▸ Material provided:
______________________________

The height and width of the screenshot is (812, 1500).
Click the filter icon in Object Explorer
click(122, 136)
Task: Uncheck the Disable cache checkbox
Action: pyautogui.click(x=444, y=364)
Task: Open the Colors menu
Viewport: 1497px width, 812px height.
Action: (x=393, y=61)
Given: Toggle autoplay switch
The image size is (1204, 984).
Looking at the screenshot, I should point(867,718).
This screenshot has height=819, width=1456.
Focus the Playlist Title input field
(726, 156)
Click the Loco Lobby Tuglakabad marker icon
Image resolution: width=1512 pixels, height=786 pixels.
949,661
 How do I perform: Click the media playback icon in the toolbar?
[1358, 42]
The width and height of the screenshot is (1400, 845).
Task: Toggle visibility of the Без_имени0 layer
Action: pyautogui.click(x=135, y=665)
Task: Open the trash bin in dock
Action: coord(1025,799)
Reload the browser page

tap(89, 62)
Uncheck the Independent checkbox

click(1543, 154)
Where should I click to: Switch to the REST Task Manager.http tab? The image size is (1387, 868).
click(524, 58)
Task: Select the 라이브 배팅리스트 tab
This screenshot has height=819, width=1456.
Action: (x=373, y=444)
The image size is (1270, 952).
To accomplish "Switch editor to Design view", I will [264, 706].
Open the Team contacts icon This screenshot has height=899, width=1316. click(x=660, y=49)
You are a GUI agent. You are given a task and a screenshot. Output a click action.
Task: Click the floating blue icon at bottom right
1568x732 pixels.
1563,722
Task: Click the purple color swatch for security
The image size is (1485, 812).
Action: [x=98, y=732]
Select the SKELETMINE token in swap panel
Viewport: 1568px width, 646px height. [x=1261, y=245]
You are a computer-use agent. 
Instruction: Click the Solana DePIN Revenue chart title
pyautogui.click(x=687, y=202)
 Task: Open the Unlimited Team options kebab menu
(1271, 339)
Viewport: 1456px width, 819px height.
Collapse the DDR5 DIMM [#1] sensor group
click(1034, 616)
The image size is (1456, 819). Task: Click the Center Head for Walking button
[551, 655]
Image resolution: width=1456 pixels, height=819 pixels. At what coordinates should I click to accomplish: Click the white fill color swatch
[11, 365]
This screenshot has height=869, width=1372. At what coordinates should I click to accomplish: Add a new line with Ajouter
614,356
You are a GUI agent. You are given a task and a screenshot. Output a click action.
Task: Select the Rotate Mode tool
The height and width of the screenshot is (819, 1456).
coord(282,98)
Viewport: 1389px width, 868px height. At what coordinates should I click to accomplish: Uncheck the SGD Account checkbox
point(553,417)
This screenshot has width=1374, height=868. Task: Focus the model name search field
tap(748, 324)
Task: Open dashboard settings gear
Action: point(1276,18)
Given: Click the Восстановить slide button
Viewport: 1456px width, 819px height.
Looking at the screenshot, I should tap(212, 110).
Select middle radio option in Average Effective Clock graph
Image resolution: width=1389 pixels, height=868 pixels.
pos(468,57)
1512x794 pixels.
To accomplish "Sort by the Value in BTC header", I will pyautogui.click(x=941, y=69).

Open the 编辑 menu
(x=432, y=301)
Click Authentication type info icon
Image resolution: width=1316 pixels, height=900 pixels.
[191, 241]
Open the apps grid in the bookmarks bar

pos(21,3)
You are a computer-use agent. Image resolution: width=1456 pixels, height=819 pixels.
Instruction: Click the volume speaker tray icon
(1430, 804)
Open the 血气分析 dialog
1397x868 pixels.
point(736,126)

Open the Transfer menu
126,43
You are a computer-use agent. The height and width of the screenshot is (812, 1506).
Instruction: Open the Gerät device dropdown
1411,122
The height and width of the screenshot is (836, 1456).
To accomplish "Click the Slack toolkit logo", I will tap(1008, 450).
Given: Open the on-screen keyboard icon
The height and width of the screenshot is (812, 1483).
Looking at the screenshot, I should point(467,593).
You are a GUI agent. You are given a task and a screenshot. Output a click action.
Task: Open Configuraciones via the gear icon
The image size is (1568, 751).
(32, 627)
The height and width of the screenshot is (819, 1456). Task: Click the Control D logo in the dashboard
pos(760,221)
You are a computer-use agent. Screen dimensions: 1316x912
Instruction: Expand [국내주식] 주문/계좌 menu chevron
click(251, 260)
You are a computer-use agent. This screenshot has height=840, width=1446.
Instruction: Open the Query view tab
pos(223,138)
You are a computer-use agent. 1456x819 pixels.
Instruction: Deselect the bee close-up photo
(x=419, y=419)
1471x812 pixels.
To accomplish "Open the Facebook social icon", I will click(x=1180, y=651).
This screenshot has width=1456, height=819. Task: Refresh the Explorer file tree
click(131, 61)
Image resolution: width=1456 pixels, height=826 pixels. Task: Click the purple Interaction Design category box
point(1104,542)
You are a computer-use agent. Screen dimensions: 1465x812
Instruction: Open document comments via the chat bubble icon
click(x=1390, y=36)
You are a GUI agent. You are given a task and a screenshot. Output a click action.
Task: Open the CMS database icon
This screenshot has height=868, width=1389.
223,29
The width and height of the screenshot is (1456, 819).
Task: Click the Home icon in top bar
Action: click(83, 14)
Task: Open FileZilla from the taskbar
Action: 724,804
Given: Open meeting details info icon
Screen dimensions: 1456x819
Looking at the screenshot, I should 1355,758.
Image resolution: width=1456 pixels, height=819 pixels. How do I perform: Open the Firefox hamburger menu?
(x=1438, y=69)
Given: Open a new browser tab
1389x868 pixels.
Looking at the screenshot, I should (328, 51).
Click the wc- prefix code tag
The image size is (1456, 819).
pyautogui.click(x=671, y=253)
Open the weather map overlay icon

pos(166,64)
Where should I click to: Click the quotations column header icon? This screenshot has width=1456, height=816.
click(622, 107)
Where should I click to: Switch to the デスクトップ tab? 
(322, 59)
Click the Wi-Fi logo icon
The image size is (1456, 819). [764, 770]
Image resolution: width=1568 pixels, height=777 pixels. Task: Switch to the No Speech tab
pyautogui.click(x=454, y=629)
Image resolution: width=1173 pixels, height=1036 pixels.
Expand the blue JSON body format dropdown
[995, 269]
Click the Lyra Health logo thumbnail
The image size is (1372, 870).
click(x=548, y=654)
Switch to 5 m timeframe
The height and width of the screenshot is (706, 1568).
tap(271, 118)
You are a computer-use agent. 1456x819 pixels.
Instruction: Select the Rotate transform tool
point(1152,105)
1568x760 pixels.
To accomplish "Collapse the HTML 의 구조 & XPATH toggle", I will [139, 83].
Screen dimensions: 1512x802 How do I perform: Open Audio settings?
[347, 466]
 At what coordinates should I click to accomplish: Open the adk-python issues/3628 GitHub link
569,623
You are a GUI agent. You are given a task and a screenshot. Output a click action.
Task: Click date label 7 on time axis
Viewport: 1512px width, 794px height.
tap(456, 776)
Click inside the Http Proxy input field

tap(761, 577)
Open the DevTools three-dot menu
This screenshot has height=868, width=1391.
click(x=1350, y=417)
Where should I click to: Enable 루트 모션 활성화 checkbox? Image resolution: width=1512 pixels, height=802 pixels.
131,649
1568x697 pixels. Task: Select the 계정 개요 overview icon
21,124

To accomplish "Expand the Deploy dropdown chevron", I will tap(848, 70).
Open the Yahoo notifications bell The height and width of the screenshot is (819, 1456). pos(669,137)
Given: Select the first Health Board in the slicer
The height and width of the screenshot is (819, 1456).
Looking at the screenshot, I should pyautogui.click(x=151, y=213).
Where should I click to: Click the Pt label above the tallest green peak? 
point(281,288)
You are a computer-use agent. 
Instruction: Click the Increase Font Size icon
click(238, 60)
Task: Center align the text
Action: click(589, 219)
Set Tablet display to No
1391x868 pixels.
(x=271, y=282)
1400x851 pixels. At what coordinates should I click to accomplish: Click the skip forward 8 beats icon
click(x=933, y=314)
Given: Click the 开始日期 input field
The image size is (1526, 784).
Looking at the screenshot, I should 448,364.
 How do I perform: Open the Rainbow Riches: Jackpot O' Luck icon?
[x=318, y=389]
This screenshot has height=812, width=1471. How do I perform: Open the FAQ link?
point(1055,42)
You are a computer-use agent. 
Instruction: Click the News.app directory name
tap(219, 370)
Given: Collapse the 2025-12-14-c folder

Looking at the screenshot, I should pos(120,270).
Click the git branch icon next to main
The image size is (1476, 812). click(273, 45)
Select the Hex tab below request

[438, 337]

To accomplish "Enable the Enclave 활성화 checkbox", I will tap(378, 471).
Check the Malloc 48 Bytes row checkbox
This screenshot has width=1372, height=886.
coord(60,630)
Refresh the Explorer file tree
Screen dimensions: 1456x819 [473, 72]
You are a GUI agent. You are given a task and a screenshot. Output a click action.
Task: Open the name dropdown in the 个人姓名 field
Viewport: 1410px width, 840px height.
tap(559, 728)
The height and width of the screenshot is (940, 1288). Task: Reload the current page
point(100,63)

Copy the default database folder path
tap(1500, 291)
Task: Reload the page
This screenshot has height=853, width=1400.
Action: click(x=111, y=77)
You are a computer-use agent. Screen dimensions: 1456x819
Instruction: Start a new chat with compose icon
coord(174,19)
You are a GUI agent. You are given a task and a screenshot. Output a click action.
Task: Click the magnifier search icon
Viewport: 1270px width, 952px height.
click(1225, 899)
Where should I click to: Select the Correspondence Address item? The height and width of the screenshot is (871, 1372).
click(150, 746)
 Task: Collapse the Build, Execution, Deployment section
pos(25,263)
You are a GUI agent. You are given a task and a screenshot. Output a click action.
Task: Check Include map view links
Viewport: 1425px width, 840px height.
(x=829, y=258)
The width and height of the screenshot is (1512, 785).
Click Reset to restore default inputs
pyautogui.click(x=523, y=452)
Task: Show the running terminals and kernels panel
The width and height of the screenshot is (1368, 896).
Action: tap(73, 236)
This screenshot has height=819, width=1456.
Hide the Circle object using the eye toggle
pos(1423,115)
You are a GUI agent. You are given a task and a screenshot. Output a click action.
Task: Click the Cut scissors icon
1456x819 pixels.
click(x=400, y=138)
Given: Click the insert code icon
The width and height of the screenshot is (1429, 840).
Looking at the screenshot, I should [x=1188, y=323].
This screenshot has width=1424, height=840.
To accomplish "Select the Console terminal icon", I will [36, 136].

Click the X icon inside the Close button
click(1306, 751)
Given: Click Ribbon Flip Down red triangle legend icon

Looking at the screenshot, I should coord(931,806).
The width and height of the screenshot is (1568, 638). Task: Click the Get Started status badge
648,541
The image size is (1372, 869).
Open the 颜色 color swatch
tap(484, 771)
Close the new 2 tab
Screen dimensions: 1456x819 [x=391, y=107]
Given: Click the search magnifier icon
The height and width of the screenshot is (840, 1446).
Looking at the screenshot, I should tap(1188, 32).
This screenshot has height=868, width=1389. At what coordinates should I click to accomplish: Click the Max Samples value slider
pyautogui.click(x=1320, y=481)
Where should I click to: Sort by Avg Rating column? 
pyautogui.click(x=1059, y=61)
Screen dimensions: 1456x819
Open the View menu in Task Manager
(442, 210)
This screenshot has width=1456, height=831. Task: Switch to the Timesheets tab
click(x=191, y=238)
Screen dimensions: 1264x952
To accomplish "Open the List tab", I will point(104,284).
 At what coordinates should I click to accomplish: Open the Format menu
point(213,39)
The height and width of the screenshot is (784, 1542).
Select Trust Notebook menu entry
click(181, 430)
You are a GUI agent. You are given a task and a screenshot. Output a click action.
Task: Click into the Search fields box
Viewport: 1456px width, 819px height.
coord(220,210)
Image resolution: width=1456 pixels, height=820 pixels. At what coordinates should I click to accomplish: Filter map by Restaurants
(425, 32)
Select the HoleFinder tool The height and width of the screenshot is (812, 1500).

______________________________

▸ What you should do:
Copy the records above exactly, beginning at the line that contains "How do I perform: Click" and stopping after the line that contains "Open the Team".

▸ Written answer:
 How do I perform: Click the media playback icon in the toolbar?
[1358, 42]
The width and height of the screenshot is (1400, 845).
Task: Toggle visibility of the Без_имени0 layer
Action: pyautogui.click(x=135, y=665)
Task: Open the trash bin in dock
Action: coord(1025,799)
Reload the browser page

tap(89, 62)
Uncheck the Independent checkbox

click(1543, 154)
Where should I click to: Switch to the REST Task Manager.http tab? The image size is (1387, 868).
click(524, 58)
Task: Select the 라이브 배팅리스트 tab
This screenshot has height=819, width=1456.
Action: (x=373, y=444)
The image size is (1270, 952).
To accomplish "Switch editor to Design view", I will [264, 706].
Open the Team contacts icon This screenshot has height=899, width=1316. click(x=660, y=49)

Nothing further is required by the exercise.